→ **EXERCISE MATERIALS**:
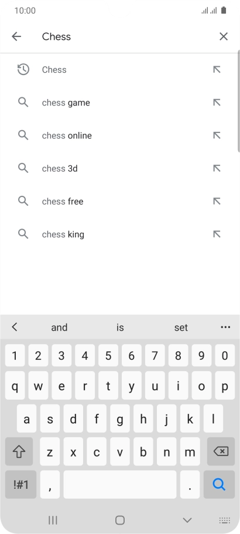Tap the back arrow beside search field

(x=16, y=36)
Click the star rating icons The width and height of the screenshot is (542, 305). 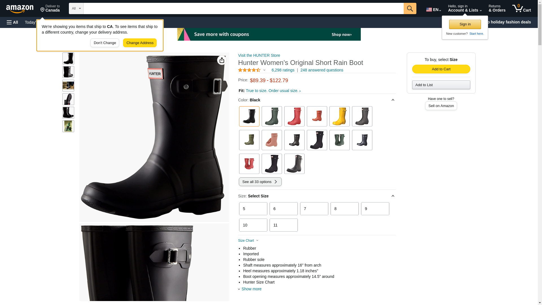[249, 70]
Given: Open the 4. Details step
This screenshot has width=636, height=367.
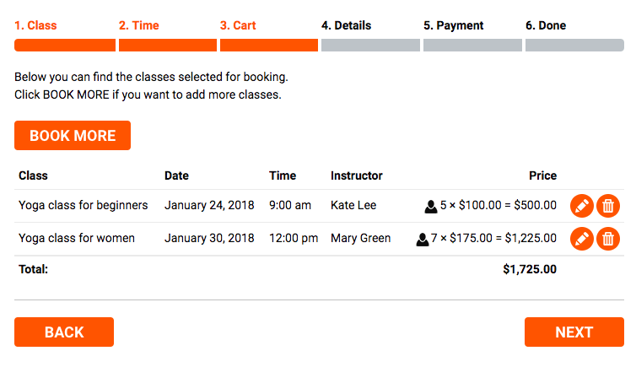Looking at the screenshot, I should [346, 25].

→ **THE TASK**: Repeat the lines exactly, starting with the line that contains "Given: Open the 4. Details step" and ending with the last line of the entries. Keep both of those lines but no pictures.

→ **WORKED SOLUTION**:
Given: Open the 4. Details step
This screenshot has width=636, height=367.
Looking at the screenshot, I should [346, 25].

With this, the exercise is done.